In a separate interview, Tai noted that talks will “not be easy” due to the complexity of the issue and since the World Trade Organization (WTO) can only make decisions based on consensus.
“In terms of how soon the WTO can deliver—that literally depends on the WTO members, collectively, being able to deliver, and so I am the first one to admit that what we are leaning into is a process that is not going to be easy,” Tai told Bloomberg News, adding that WTO Director-General Ngozi Okonjo-Iweala should “take this opportunity and see what is the WTO capable of.”
Okonjo-Iweala, in remarks posted on the WTO website, said it was “incumbent on us to move quickly to put the revised text on the table, but also to begin and undertake text-based negotiations.”
“I am firmly convinced that once we can sit down with an actual text in front of us, we shall find a pragmatic way forward” that is “acceptable to all sides,” she said.
The issue has become more pressing with a surge in cases in India, the world’s second-most populous country and a key producer of vaccines—including one for COVID-19 that relies on technology from Oxford University and British-Swedish pharmaceutical maker AstraZeneca.
Proponents, including WHO Director-General Tedros Adhanom Ghebreyesus, note that such waivers are part of the WTO toolbox and insist there’s no better time to use them than during the once-in-a-century pandemic that has taken more than 3.2 million lives, infected more than 437 million people, and devastated economies.

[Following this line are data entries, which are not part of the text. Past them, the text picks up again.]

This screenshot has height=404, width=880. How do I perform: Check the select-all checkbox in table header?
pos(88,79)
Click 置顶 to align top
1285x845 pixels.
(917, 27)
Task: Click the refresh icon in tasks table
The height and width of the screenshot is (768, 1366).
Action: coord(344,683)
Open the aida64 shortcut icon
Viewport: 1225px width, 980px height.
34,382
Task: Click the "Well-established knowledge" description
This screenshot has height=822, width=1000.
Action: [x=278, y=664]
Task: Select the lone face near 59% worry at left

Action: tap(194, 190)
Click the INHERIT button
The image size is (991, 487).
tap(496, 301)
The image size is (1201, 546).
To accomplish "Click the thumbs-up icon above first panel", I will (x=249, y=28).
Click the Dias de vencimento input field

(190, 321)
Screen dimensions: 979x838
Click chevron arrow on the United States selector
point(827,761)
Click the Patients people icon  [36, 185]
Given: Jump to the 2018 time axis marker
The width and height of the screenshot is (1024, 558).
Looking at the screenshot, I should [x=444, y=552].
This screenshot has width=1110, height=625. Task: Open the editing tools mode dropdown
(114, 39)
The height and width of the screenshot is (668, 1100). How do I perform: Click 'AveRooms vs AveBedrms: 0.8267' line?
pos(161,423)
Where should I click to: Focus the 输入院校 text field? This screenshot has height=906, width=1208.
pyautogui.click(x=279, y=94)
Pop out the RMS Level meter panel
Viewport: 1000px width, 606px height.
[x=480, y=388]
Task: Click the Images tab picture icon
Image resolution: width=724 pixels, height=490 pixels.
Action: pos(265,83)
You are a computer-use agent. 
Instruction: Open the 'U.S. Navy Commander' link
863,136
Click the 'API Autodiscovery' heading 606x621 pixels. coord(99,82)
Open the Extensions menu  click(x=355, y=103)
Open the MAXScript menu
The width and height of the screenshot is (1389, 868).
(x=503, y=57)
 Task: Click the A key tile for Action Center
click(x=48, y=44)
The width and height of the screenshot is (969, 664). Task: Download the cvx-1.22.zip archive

More than 100 countries have come out in support of the proposal, and a group of 110 members of Congress sent President Joe Biden a letter last month that called on him to support the waiver.
Stocks of major pharmaceutical companies that have produced the vaccine, including Moderna, BioNTech, Pfizer, and Johnson & Johnson, dropped on May 5 after news of the possible waivers broke.
COVID-19 is the illness caused by the CCP (Chinese Communist Party) virus.